Der König ließ seinen Blick über die versammelten Mitglieder des Ältestenrates schweifen und fragte sich, wer wohl die Tagesordnung beginnen würde, schließlich hing sie aus und jeder wusste, dass die ersten Themen eher langweiliger Natur waren. Sein Blick blieb kurz auf Kurgan hängen, dem Ältesten unter den Ratsmitgliedern und sofern es nach Durin ging auch dem Verstocktesten. Kurgan war wenigstens sechshundert Jahre alt und er schien all diese Zeit und Erfahrung dazu genutzt zu haben seine Erkenntnisse in Bergkristall zu fassen und dann verstauben zu lassen. Wenn Kurgan eines auszeichnete, dann die Tatsache, dass er von seiner Meinung auch dann nicht abwich wenn um ihn herum das ganze Gebäude brannte. Das war sicher manchmal praktisch, aber meistens stand Kurgan sich, seiner Sippe und nicht selten auch Durin im Weg.
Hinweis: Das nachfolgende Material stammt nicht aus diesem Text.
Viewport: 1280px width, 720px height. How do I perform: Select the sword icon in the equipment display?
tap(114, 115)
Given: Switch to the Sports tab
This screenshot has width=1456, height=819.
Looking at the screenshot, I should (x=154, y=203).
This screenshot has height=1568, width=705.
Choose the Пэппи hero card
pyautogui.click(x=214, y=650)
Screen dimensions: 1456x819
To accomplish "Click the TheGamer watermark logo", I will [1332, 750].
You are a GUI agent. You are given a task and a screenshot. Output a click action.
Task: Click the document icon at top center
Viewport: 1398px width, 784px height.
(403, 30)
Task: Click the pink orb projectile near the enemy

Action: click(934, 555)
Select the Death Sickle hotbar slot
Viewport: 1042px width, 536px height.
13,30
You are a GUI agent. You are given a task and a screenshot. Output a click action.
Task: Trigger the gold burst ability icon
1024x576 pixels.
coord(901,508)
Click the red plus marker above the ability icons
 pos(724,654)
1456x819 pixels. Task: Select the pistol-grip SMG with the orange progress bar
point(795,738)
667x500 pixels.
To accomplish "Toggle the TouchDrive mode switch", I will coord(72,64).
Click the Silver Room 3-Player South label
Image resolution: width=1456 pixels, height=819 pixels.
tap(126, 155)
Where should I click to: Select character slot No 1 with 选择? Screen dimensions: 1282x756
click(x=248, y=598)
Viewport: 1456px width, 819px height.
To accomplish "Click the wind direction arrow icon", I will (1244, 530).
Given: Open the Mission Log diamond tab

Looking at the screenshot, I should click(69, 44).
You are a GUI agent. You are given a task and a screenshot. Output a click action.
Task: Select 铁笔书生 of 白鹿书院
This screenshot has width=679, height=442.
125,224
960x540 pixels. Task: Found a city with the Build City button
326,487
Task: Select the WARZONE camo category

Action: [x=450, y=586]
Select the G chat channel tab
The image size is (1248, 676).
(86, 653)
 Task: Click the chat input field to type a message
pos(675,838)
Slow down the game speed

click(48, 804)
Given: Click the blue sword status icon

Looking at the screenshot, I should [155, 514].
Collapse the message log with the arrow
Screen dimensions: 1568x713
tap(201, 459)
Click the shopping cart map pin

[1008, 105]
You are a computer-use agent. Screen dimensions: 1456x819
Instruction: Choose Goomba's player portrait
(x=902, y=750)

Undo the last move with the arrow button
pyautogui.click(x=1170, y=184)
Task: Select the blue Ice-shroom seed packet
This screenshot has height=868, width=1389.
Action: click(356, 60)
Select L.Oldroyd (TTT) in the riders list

Dorin hingegen, der neben Kurgan saß und nur ein wenig jünger war, gehörte zur Sippe von Himela, einer Zwergin der unerhörterweise das Privileg zuteil geworden war, als erste Zwergin überhaupt zum Protektor ernannt worden zu sein. Durin grinste verstohlen wie er es immer tat wenn er Dorin betrachtete – der alte Zwerg erinnerte ihn einfach jedes mal daran, dass Kurgan kurz vor einem Herzinfarkt gestanden hatte als man ihm diese Neuigkeit mitgeteilt hatte.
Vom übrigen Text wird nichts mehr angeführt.